It is obvious from the definition of $f(x)=\sin(x)$ using the unit circle of radius $1$ that the range of that function is the set $[-1,1]$. But also there are approaches where the sine is defined using its Taylor series expansion:
$\sin(x)=\sum_{i=0}^{\infty}\dfrac {{(-1)^i}{x^{2i+1}}}{(2i+1)!}$
Now, what I would like of you to show me, how we can show that the range of the sine function is $[-1,1]$ if we define it by its Taylor series expansion?
Cheers!
Edit: I was thinking of this, we could somehow show by using the Taylor series expansion for sine and cosine that it holds that $(\sin x)^2+(\cos x)^2=1$. So to solve the question it should be sufficient to show that there exists some $x_1$ such that $\sin (x_1)=-1$ and some $x_2$ such that $\sin (x_2)=1$ and now the solution will follow form the fact that sine is continuous, so by the intermediate value theorem it would take any value between $[-1,1]$. But how to show the existence of such $x_1$ and $x_2$?
Best Answer
The formulas $\sin x = \frac{e^{ix}-e^{-ix}}{2i}$ and $\cos x = \frac{e^{ix}+e^{-ix}}{2}$ follow quite straightforwardly from the Taylor expansions for each function. Now, $\sin^2x +\cos^2x = \frac{e^{2ix}-2+e^{-2ix}}{-4}+\frac{e^{2ix}+2+e^{-2ix}}{4}=1$.

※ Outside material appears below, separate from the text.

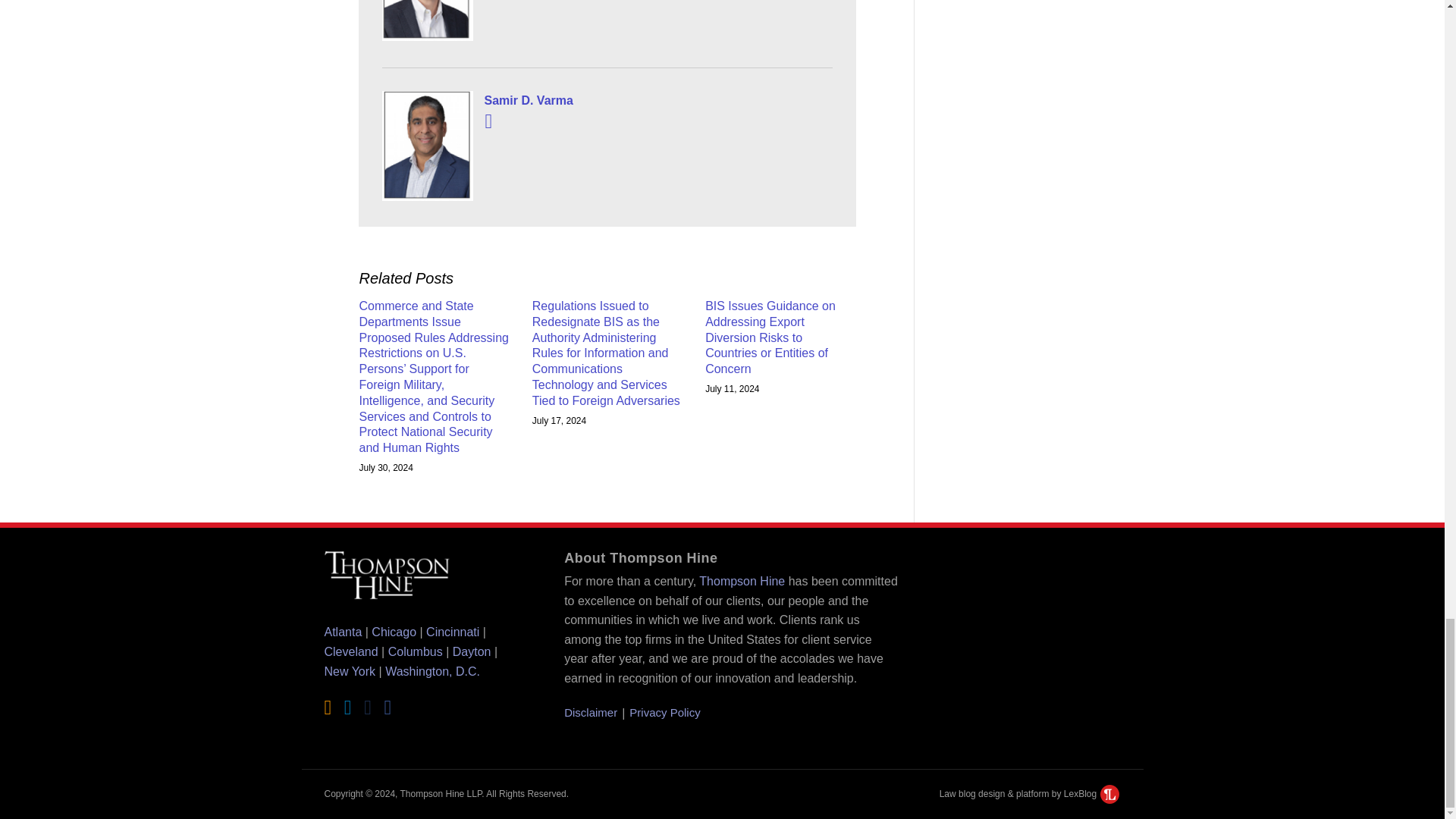
Samir D. Varma (606, 100)
LexBlog Logo (1109, 793)
Read more about Samir D. Varma (488, 121)
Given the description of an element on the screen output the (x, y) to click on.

Now, $\cos(0)=1$ is immediate from the series, as are the relations $\sin '(x)=\cos x$ and $\cos' (x)=-\sin (x)$. So, $\sin (x)$ is increasing at $x=0$, but $\sin (\pi 3/2)<0$ by direct evaluation of the series at $x=\pi 3/2$. So, $\sin (x)$ attains a maximum at some $y>0$, thus $\cos(y)=0$, and thus $\sin(y)=1$. Now, the formula $\sin(-x)=-\sin(x)$ is immediate from the series expansion, and so $\sin (-y)=-1$.

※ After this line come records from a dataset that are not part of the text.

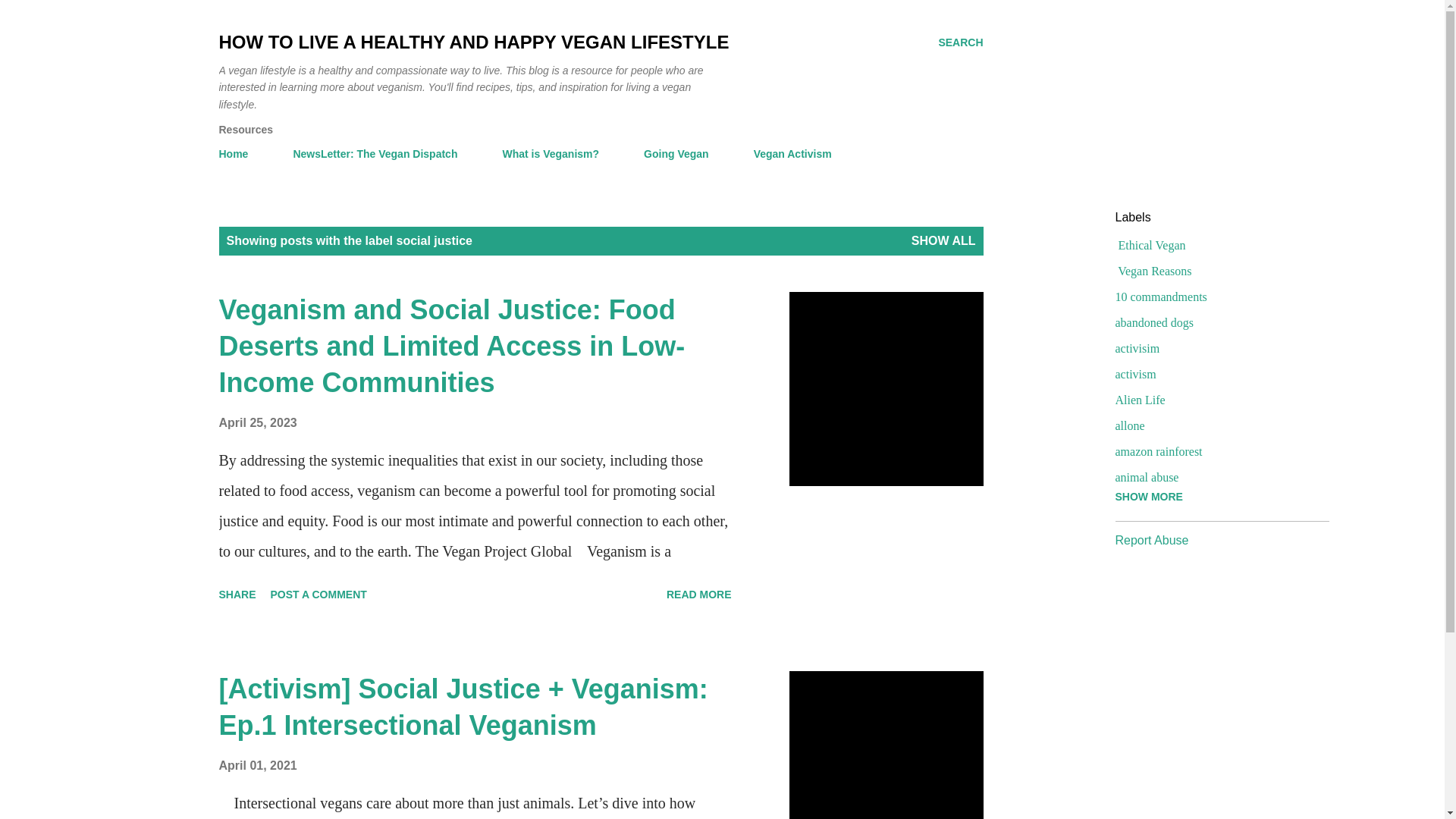
NewsLetter: The Vegan Dispatch (374, 153)
What is Veganism? (550, 153)
Alien Life (1215, 400)
activism (1215, 374)
April 01, 2021 (257, 765)
10 commandments (1215, 296)
READ MORE (699, 594)
abandoned dogs (1215, 323)
SHARE (237, 594)
Ethical Vegan (1215, 245)
Home (237, 153)
Going Vegan (675, 153)
Vegan Reasons (1215, 271)
permanent link (257, 422)
permanent link (257, 765)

This proof is along the lines you were asking for. Note also that the above does not really contain any complex analysis. The part involving $i$ can be replaced by a slightly more cumbersome expression. Basically, the $e^{ix}$ business is just a slick way to hide some combinatorics. You can unpack it if you like.